**INPUT**

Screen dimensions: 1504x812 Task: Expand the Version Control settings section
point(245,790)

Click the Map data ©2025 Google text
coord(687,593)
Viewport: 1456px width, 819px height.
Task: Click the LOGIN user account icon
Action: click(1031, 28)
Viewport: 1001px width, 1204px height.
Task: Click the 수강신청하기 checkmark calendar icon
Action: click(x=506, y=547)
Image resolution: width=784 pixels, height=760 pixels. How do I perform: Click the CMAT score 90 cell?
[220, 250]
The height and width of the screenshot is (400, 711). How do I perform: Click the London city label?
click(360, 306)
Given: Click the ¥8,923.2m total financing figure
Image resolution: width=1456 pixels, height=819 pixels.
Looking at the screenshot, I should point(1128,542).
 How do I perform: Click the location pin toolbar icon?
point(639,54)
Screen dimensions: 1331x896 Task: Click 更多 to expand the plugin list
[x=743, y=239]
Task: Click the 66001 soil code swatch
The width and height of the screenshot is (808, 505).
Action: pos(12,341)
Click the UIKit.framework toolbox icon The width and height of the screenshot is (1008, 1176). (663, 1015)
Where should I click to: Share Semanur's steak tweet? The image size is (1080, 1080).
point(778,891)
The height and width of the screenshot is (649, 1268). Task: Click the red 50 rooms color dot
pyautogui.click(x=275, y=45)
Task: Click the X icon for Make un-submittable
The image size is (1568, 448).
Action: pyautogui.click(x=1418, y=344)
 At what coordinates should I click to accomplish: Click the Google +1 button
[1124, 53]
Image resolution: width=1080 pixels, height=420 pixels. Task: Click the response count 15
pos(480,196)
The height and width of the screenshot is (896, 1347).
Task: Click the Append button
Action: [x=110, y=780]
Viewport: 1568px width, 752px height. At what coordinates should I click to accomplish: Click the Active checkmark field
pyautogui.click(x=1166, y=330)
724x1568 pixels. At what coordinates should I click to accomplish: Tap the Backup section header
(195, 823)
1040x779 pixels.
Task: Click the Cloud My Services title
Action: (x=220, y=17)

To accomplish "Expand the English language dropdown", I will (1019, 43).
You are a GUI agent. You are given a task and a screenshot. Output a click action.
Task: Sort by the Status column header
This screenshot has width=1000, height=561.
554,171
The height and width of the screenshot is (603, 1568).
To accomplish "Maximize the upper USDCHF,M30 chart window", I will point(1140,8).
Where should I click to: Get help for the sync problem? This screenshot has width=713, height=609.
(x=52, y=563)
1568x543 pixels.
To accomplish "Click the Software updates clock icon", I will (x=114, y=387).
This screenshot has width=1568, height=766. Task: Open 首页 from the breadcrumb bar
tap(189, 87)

**OBJECTIVE**
Express the data above as a JSON list of strings, one string per line, leaving out blank lines.

**RESULT BELOW**
[
  "Screen dimensions: 1504x812 Task: Expand the Version Control settings section",
  "point(245,790)",
  "Click the Map data ©2025 Google text",
  "coord(687,593)",
  "Viewport: 1456px width, 819px height.",
  "Task: Click the LOGIN user account icon",
  "Action: click(1031, 28)",
  "Viewport: 1001px width, 1204px height.",
  "Task: Click the 수강신청하기 checkmark calendar icon",
  "Action: click(x=506, y=547)",
  "Image resolution: width=784 pixels, height=760 pixels. How do I perform: Click the CMAT score 90 cell?",
  "[220, 250]",
  "The height and width of the screenshot is (400, 711). How do I perform: Click the London city label?",
  "click(360, 306)",
  "Given: Click the ¥8,923.2m total financing figure",
  "Image resolution: width=1456 pixels, height=819 pixels.",
  "Looking at the screenshot, I should point(1128,542).",
  " How do I perform: Click the location pin toolbar icon?",
  "point(639,54)",
  "Screen dimensions: 1331x896 Task: Click 更多 to expand the plugin list",
  "[x=743, y=239]",
  "Task: Click the 66001 soil code swatch",
  "The width and height of the screenshot is (808, 505).",
  "Action: pos(12,341)",
  "Click the UIKit.framework toolbox icon The width and height of the screenshot is (1008, 1176). (663, 1015)",
  "Where should I click to: Share Semanur's steak tweet? The image size is (1080, 1080).",
  "point(778,891)",
  "The height and width of the screenshot is (649, 1268). Task: Click the red 50 rooms color dot",
  "pyautogui.click(x=275, y=45)",
  "Task: Click the X icon for Make un-submittable",
  "The image size is (1568, 448).",
  "Action: pyautogui.click(x=1418, y=344)",
  " At what coordinates should I click to accomplish: Click the Google +1 button",
  "[1124, 53]",
  "Image resolution: width=1080 pixels, height=420 pixels. Task: Click the response count 15",
  "pos(480,196)",
  "The height and width of the screenshot is (896, 1347).",
  "Task: Click the Append button",
  "Action: [x=110, y=780]",
  "Viewport: 1568px width, 752px height. At what coordinates should I click to accomplish: Click the Active checkmark field",
  "pyautogui.click(x=1166, y=330)",
  "724x1568 pixels. At what coordinates should I click to accomplish: Tap the Backup section header",
  "(195, 823)",
  "1040x779 pixels.",
  "Task: Click the Cloud My Services title",
  "Action: (x=220, y=17)",
  "To accomplish \"Expand the English language dropdown\", I will (1019, 43).",
  "You are a GUI agent. You are given a task and a screenshot. Output a click action.",
  "Task: Sort by the Status column header",
  "This screenshot has width=1000, height=561.",
  "554,171",
  "The height and width of the screenshot is (603, 1568).",
  "To accomplish \"Maximize the upper USDCHF,M30 chart window\", I will point(1140,8).",
  "Where should I click to: Get help for the sync problem? This screenshot has width=713, height=609.",
  "(x=52, y=563)",
  "1568x543 pixels.",
  "To accomplish \"Click the Software updates clock icon\", I will (x=114, y=387).",
  "This screenshot has width=1568, height=766. Task: Open 首页 from the breadcrumb bar",
  "tap(189, 87)"
]